This repository contains the code, benchmarks, visualizations, and experiments for my master’s thesis in Media Informatics at Hochschule Düsseldorf:
Prediction and Visualization of Molecular Substructures using Mass Spectrometry
Kevin R. Zielke, 2025
Supervised by Prof. Dr. Florian Huber, Advisors David Sokalski, M.Sc.
DOI: 10.13140/RG.2.2.20175.34725
The work focuses on improving the interpretation of molecular similarity in mass spectrometry by introducing Stacked Similarity Maps (SSM) and related metrics for group-based similarity assessment in chemical space exploration.

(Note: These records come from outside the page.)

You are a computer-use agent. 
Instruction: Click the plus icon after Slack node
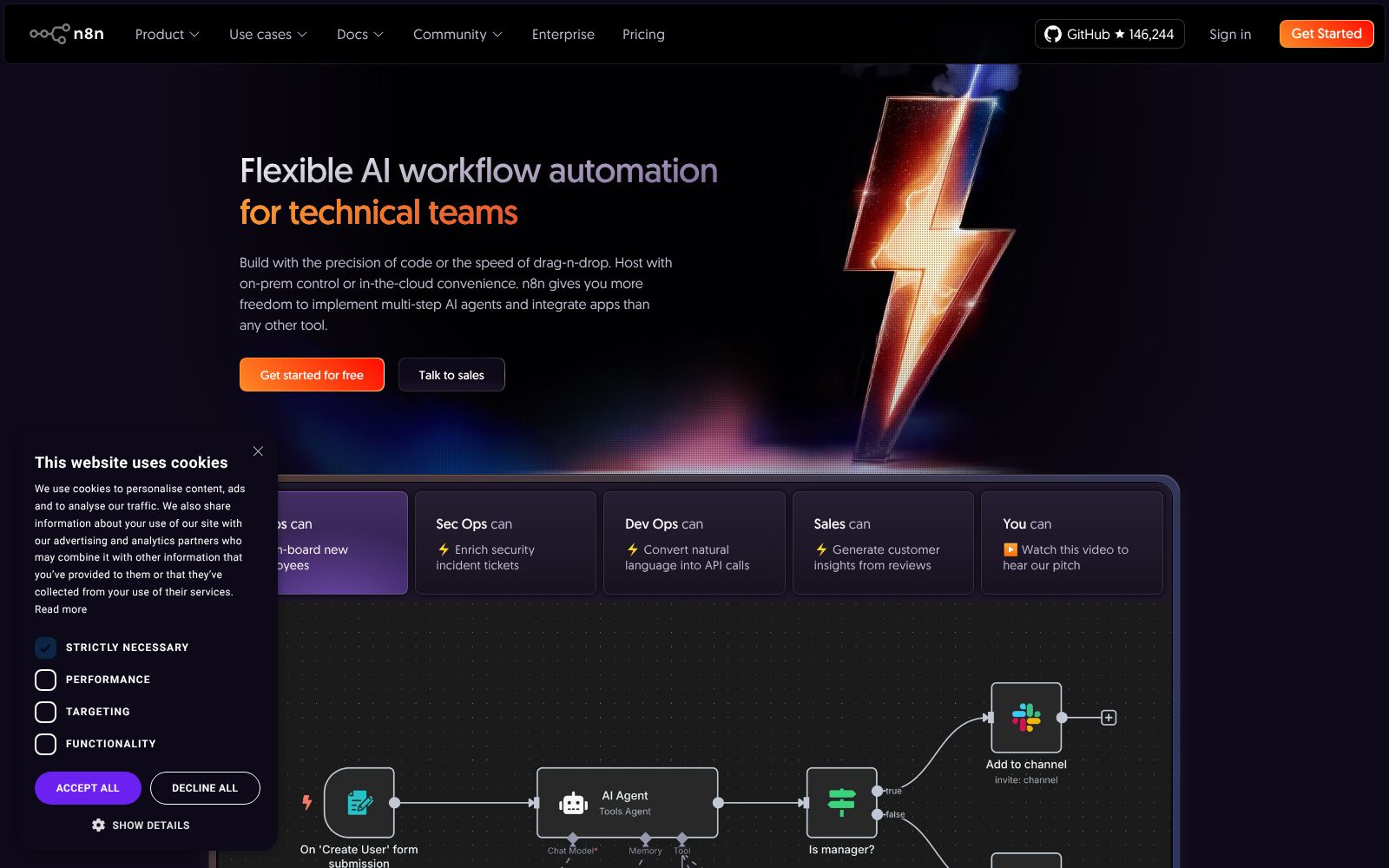[1109, 718]

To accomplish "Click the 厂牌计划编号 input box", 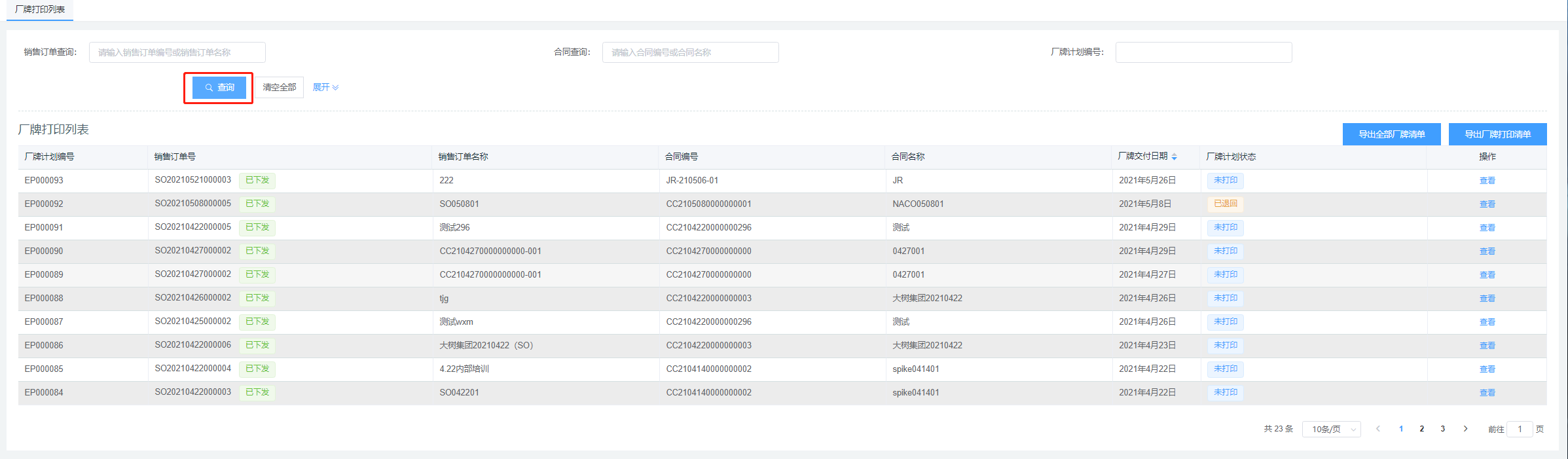I will (1203, 52).
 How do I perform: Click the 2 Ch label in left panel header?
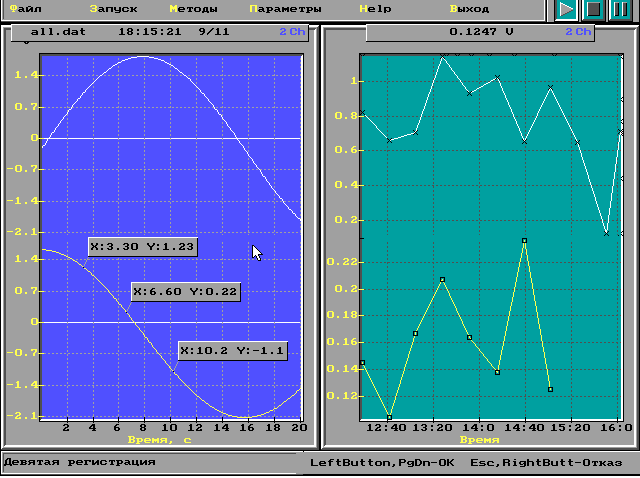click(292, 32)
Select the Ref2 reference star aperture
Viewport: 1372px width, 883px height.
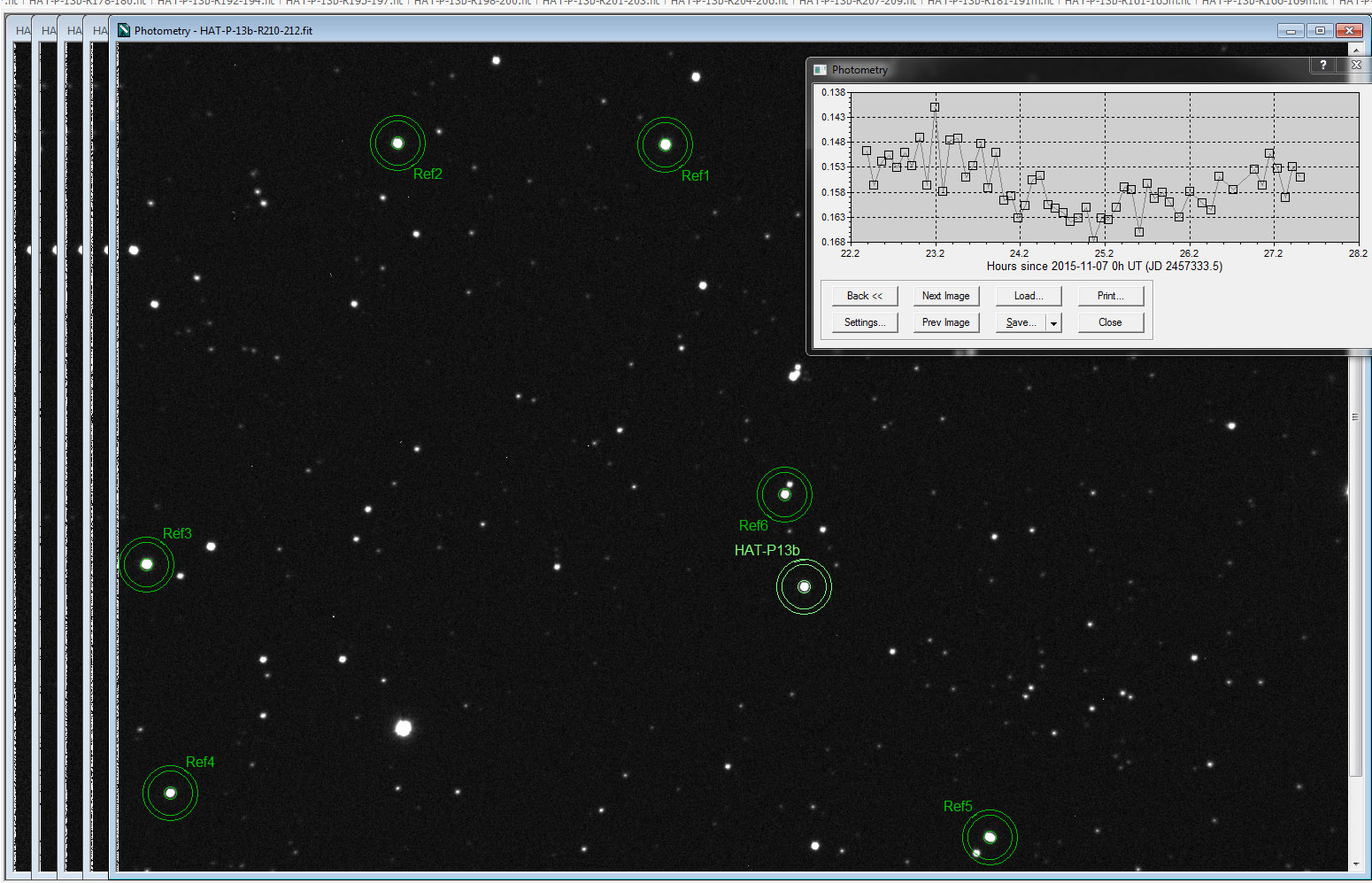pos(397,143)
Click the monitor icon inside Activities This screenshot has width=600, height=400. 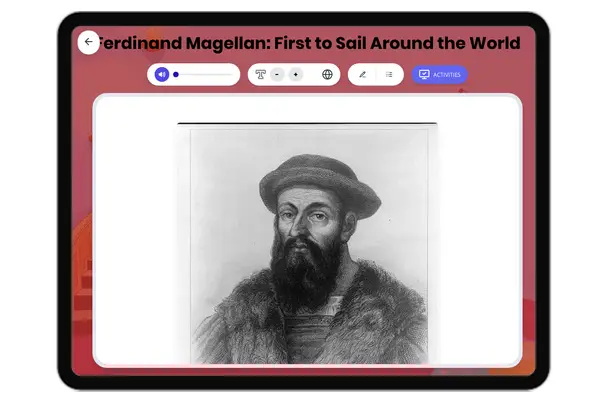pos(424,74)
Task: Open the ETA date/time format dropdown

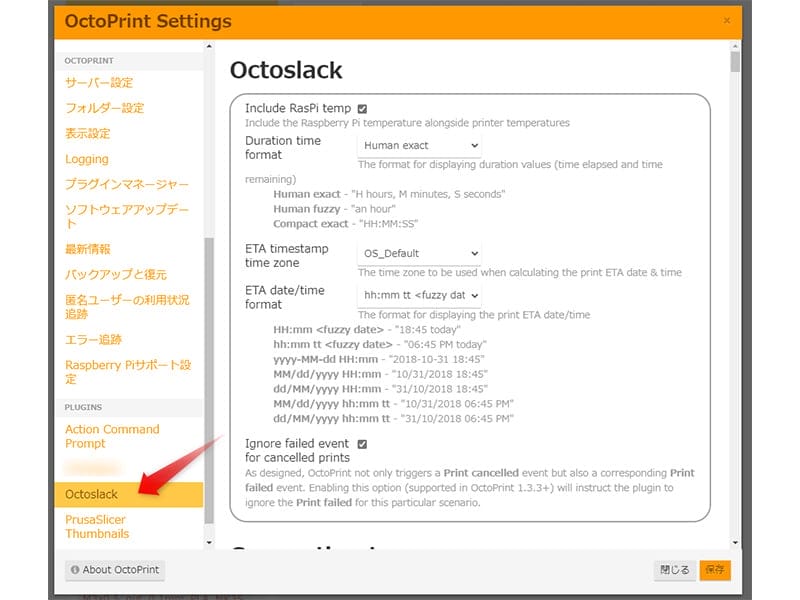Action: [417, 295]
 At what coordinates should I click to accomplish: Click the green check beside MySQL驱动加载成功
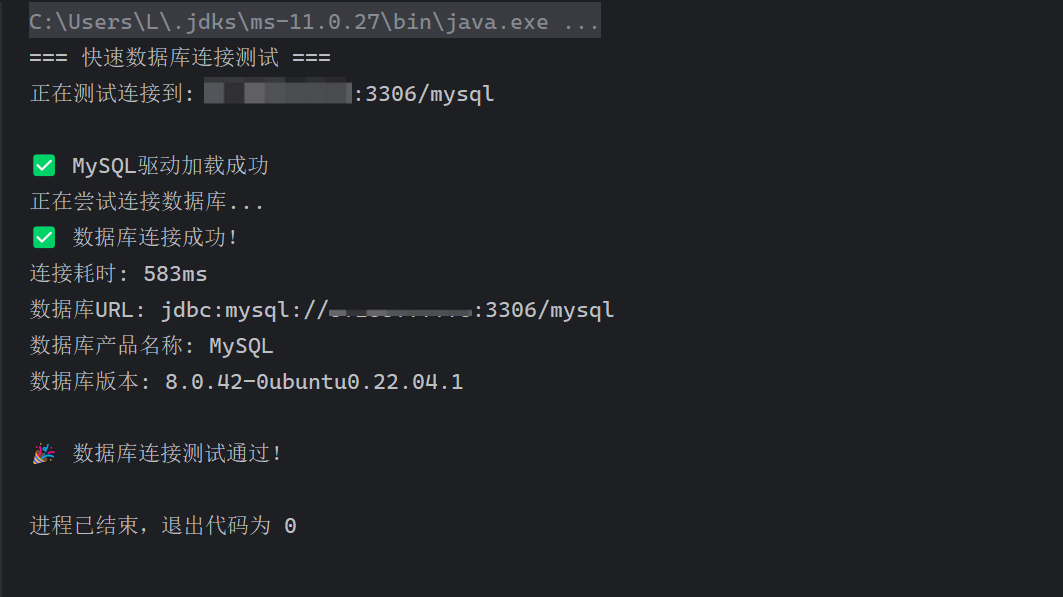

This repository primarily serves as:
- A transparent record of the experimental methodology
- A reference implementation for the concepts introduced in the thesis
- Supplementary material for readers of the thesis
The notebooks have some dependencies to code I implemented in the backend of the ms_chemical_space_explorer web application (which contains a cleaner and more modular implementation than this exploratory research code). Unfortunately this project is currently under development and private. Therefore you can't run the notebooks yourself. However this might change in the future, so here is how you would go about it:
Download compounds_ms2structures.csv and biostructures_combined.csv from Zenodo and place them under data/datasets/.
To create and activate the conda environment:
conda env create -f chemspace.yml
conda activate chemspaceThis environment includes the required Python version, RDKit, and the scientific Python stack used in the experiments. The notebooks create some files on disk and are intended to run sequentially from 00_biostructures_dataset_selection.ipynb to 06_example_vis.ipynb.